一月の花*君の体温
2.恋と白
翌日、僕たちはいつものように登校した。
ただ一つ違ったのは、僕たちがただの幼馴染から恋人へと変わっていたこと。
このときの僕は少し…いや、かなり舞い上がっていたと思うし、
実際それをクラスメートに茶化されたりもしたけど。
僕は間違いなく幸せだ、と言えた。
「ケン、ご飯たべよー」
「今日弁当ないよ」
恋人になっても、交わされる会話に何か変化があったわけではない。
ただ、カレンが僕を呼ぶ呼び方に敬称が消え去った。
「学食おいしくないんだよねー」
カレンが溜息をついているが、そんなこと言っても弁当がないものはない。
「コンビニ行く?」
「行く!」
他愛もない言葉を交わしながら、コンビニで適当な昼食を選んでいく。
僕はそんな小さな事に、昨日までとは違う幸せを噛み締めながら。
カレンもそうだったらいいな、なんて思う。
「あ、そーだ!今度の日曜日ね、観たい映画あるんだー。あと、もうすぐケンの誕生日だし、何か買い物しようよ」
「映画はいいとして、普通プレゼントとかサプライズにしない?」
「だって、ケンの趣味とか私に理解出来ないし。ケンの好きなもの選びなよー」
そこまで変な趣味を持っているつもりもないんだけど、要するにカレンは僕が本当に欲しいものを買いたいみたいだった。
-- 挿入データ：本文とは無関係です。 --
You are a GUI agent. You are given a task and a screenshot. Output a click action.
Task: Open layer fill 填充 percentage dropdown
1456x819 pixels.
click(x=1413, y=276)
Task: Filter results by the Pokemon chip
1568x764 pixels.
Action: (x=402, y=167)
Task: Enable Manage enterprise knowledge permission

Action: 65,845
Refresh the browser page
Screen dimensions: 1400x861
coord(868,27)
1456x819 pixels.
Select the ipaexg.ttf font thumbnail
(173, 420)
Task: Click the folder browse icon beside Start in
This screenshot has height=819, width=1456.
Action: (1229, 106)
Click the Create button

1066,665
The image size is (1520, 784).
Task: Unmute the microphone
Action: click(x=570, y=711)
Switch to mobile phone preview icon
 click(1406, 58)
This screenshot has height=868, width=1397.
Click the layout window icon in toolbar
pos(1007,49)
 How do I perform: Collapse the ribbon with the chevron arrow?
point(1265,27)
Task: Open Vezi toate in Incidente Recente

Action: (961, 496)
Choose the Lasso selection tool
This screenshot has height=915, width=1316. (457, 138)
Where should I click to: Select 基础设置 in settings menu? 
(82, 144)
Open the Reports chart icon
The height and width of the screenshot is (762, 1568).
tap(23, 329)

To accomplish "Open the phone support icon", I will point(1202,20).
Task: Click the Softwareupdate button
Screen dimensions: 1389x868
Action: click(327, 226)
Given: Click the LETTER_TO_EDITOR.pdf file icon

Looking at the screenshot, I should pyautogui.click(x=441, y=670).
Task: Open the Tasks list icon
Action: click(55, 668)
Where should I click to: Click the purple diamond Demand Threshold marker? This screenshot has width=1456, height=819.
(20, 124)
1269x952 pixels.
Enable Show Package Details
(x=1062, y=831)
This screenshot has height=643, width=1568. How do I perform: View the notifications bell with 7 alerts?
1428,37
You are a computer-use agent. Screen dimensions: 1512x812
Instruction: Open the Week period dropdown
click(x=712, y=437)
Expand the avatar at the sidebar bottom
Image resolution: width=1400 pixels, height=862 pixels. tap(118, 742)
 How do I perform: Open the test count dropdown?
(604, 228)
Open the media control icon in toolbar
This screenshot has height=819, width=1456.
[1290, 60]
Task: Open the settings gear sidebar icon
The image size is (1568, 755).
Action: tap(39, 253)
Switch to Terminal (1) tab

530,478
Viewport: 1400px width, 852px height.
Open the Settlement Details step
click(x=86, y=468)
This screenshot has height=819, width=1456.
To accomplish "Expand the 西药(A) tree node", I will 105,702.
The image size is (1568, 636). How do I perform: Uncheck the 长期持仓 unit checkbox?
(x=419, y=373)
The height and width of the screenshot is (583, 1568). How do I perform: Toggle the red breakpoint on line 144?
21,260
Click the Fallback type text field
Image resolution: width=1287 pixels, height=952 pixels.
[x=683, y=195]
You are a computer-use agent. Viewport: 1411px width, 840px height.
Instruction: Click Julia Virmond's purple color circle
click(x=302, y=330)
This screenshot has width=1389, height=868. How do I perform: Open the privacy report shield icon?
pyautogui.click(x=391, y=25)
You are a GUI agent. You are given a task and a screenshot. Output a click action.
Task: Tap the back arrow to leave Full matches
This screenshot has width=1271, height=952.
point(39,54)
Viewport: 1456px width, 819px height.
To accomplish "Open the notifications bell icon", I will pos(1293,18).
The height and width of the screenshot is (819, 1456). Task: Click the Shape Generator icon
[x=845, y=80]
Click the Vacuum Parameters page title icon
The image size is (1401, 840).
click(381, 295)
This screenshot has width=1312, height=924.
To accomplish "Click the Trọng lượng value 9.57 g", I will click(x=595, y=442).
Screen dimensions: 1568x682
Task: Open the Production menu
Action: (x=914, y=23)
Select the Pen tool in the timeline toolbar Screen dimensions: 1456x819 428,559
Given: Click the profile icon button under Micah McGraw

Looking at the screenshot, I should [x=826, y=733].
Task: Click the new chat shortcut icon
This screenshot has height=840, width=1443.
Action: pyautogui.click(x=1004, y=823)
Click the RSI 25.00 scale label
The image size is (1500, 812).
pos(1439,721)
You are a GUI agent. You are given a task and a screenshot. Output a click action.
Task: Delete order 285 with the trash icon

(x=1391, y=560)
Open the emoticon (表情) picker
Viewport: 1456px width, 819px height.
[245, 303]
といっても、そこまで僕も物欲があるわけでもないんだけど。
「じゃ、日曜迎えに行くよ」
「うん」
二人で約束をして、日曜の予定を相談する。
付き合うことになっても、何か変化があるわけじゃない。
お互い、今までの空気を大切にしていると言えばいいのかな。
とにかく、そういう雰囲気だった。
でも、それは決して不自然なものではなくて。
これが僕達の自然な付き合い方なんだなって、とてもしっくりきたんだ。